No Brasil, a conservação de recursos genéticos não é novidade. Desde a década de 80, a Empresa Brasileira de Pesquisa Agropecuária (Embrapa), em associação com criadores, universidades e outras instituições de pesquisa, investe na preservação de raças seculares de animais domésticos ameaçados de extinção. São bovinos, suínos, caprinos, ovinos, asininos, bubalinos e eqüinos que estão no Brasil desde a época da colonização, mas que foram sendo substituídas por outras raças consideradas mais rentáveis ao longo dos séculos e por isso hoje correm risco de desaparecer.
- A extinção dessas espécies representaria uma perda significativa para a Ciência e para a pecuária brasileiras, pois possuem características de rusticidade, adaptabilidade e resistência a doenças e parasitas adquiridas ao longo dos séculos, que podem ser muito importantes para o desenvolvimento de programas de melhoramento genético animal, a partir da transferência dessas características para raças mais produtivas - explicou ao GLOBO ONLINE Arthur Mariante, coordenador do programa de Conservação e Utilização de Recursos Genéticos Animais da Embrapa Recursos Genéticos e Biotecnologia, que participou do lançamento do relatório da FAO.
O projeto de conservação coordenado pela Embrapa hoje coleciona casos de sucesso.

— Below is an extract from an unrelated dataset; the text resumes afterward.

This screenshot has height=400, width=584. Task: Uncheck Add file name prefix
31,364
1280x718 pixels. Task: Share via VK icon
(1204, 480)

Ele está organizado em núcleos de criação distribuídos por todo o país, em parcerias diversos países (como Argentina, Uruguai, Colômbia, Espanha, Portugal, México e EUA) e também sob a forma de um banco genético que conta hoje com mais de 65 mil doses de sêmen de diversas espécies, especialmente bovinos, e aproximadamente 300 embriões. (Leia a íntegra da entrevista com Mariante)
- Esse material pode ficar conservado para sempre em botijões de nitrogênio líquido a - 196° C - contou o pesquisador brasileiro que, no entanto, não acredita que os bancos de genes sejam a solução para todos os problemas. - É fundamental que se encontrem nichos de mercado nos quais as raças a serem preservadas se mostrem rentáveis. Não é possível conservá-las com sucesso se não se pode usa-las.